2. Inconformada com esta decisão a Comissão de Administração Conjunta do Bairro
... recorreu para o Tribunal da Relação de Lisboa, tendo suscitado nas suas alegações a inconstitucionalidade da norma contida no artigo 7º, nº 4 do Decreto-Lei nº 387-B/87, de 29 de Dezembro, 'quando interpretada no sentido de que as pessoas colectivas ou equiparadas que disponham de personalidade judiciária só têm direito ao benefício do apoio judiciário no caso de possuírem personalidade jurídica', por alegada violação do disposto no art. 20º da Constituição.
3. O Tribunal da Relação de Lisboa, por acórdão de 18 de Janeiro de 2000, julgou o recurso improcedente. Sobre a alegada inconstitucionalidade do nº 4 do art. 7º do Decreto-Lei nº º 387-B/87, de 29 de Dezembro, ponderou aquele Tribunal:
'(...) Diz a agravante que a interpretação feita no despacho recorrido da norma do nº 4 do art. 7º seria manifestamente inconstitucional por violação do art. 20º da C.R. Portuguesa. Nestes casos é geralmente invocado também a violação do art.
○ ○ ○ ○ ○ ○ ○
:: Tarefa a cumprir 1 ::
Devolva na íntegra, sem qualquer alteração, o texto sobre o recurso para o Tribunal da Relação de Lisboa.
:: Tarefa a cumprir 2 ::
Nos registos, substitua "coordinates" por "position" nas linhas que vão da que contém "This screenshot has width=994, height=840." até ao fim dos registos, inclusive, e apresente apenas essas linhas, com tudo o resto inalterado. Omita as imagens na resposta.
O texto e os registos não têm qualquer relação entre si.

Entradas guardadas
○ ○ ○ ○ ○ ○ ○
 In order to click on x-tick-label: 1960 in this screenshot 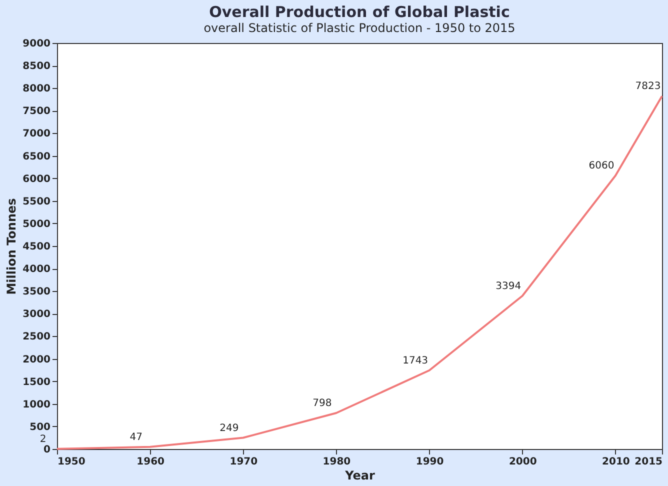, I will do `click(150, 462)`.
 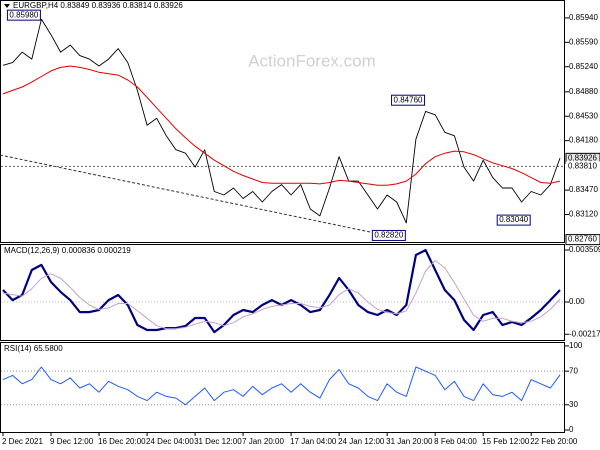 What do you see at coordinates (7, 6) in the screenshot?
I see `symbol-icon` at bounding box center [7, 6].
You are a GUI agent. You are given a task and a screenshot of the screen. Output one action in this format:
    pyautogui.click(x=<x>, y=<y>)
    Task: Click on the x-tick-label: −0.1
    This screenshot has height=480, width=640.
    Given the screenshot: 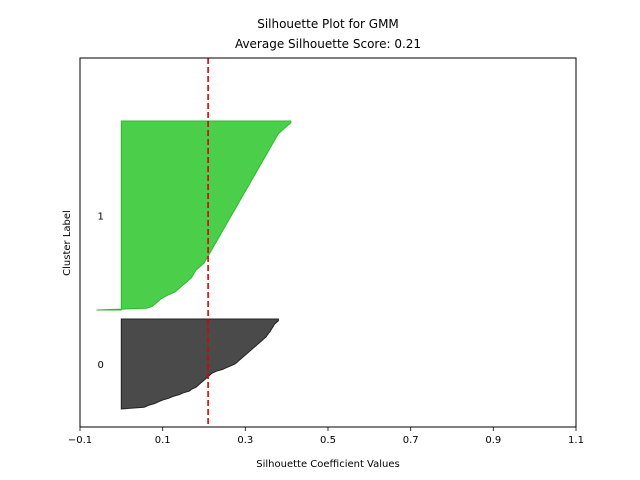 What is the action you would take?
    pyautogui.click(x=80, y=440)
    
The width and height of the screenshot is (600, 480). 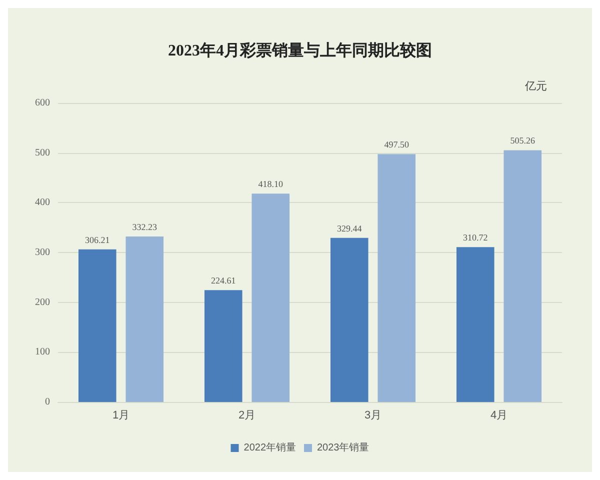 What do you see at coordinates (42, 152) in the screenshot?
I see `y-tick-label: 500` at bounding box center [42, 152].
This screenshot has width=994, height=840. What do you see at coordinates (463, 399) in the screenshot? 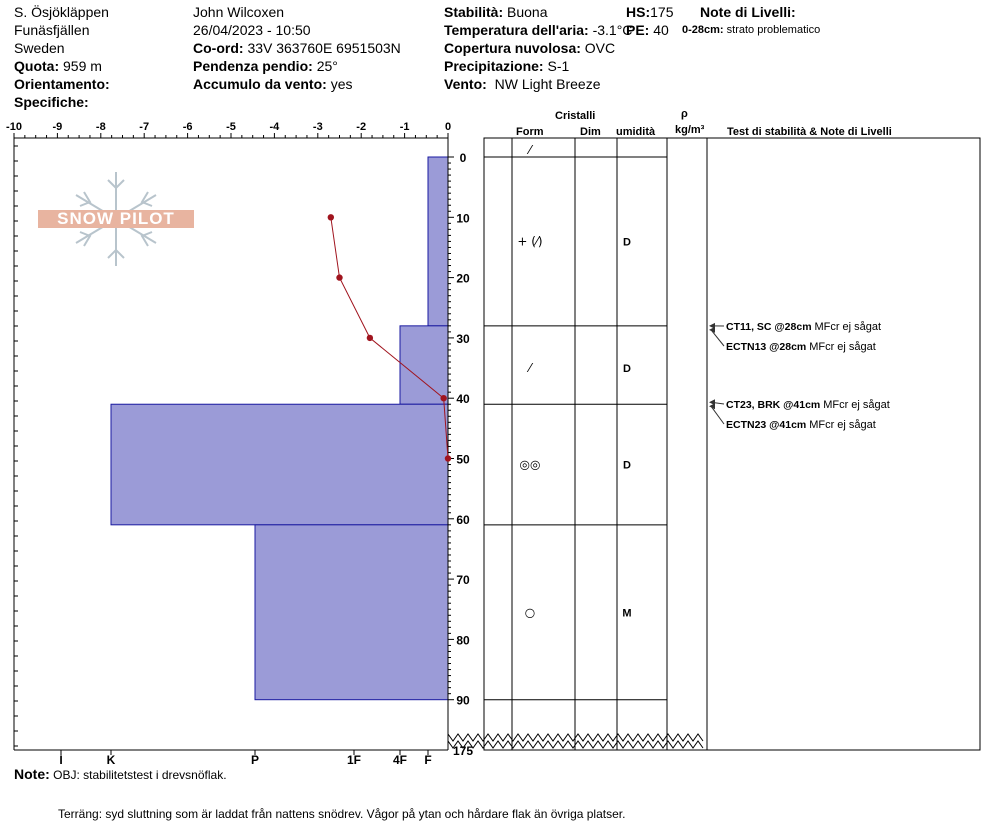
I see `depth-tick-label: 40` at bounding box center [463, 399].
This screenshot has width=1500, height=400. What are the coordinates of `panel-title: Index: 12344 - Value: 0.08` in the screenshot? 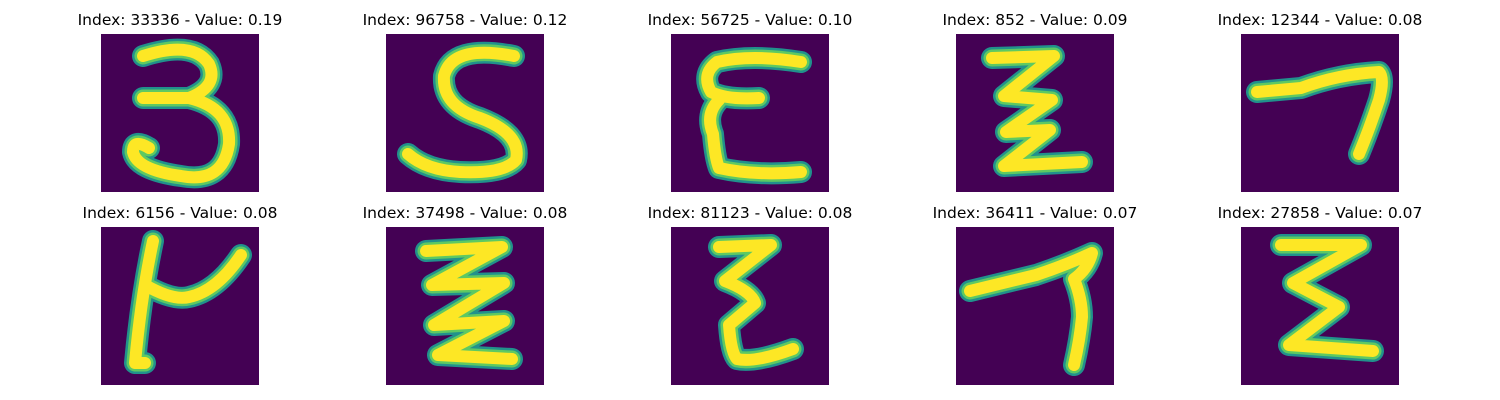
○ ○ ○ ○ ○ ○ ○
:: Resolução do exercício 1 ::
2. Inconformada com esta decisão a Comissão de Administração Conjunta do Bairro
... recorreu para o Tribunal da Relação de Lisboa, tendo suscitado nas suas alegações a inconstitucionalidade da norma contida no artigo 7º, nº 4 do Decreto-Lei nº 387-B/87, de 29 de Dezembro, 'quando interpretada no sentido de que as pessoas colectivas ou equiparadas que disponham de personalidade judiciária só têm direito ao benefício do apoio judiciário no caso de possuírem personalidade jurídica', por alegada violação do disposto no art. 20º da Constituição.
3. O Tribunal da Relação de Lisboa, por acórdão de 18 de Janeiro de 2000, julgou o recurso improcedente. Sobre a alegada inconstitucionalidade do nº 4 do art. 7º do Decreto-Lei nº º 387-B/87, de 29 de Dezembro, ponderou aquele Tribunal:
'(...) Diz a agravante que a interpretação feita no despacho recorrido da norma do nº 4 do art. 7º seria manifestamente inconstitucional por violação do art. 20º da C.R. Portuguesa. Nestes casos é geralmente invocado também a violação do art.

:: Resolução do exercício 2 ::
This screenshot has width=994, height=840. What do you see at position (463, 399) in the screenshot? 
I see `depth-tick-label: 40` at bounding box center [463, 399].
This screenshot has width=1500, height=400. What are the position of `panel-title: Index: 12344 - Value: 0.08` in the screenshot? 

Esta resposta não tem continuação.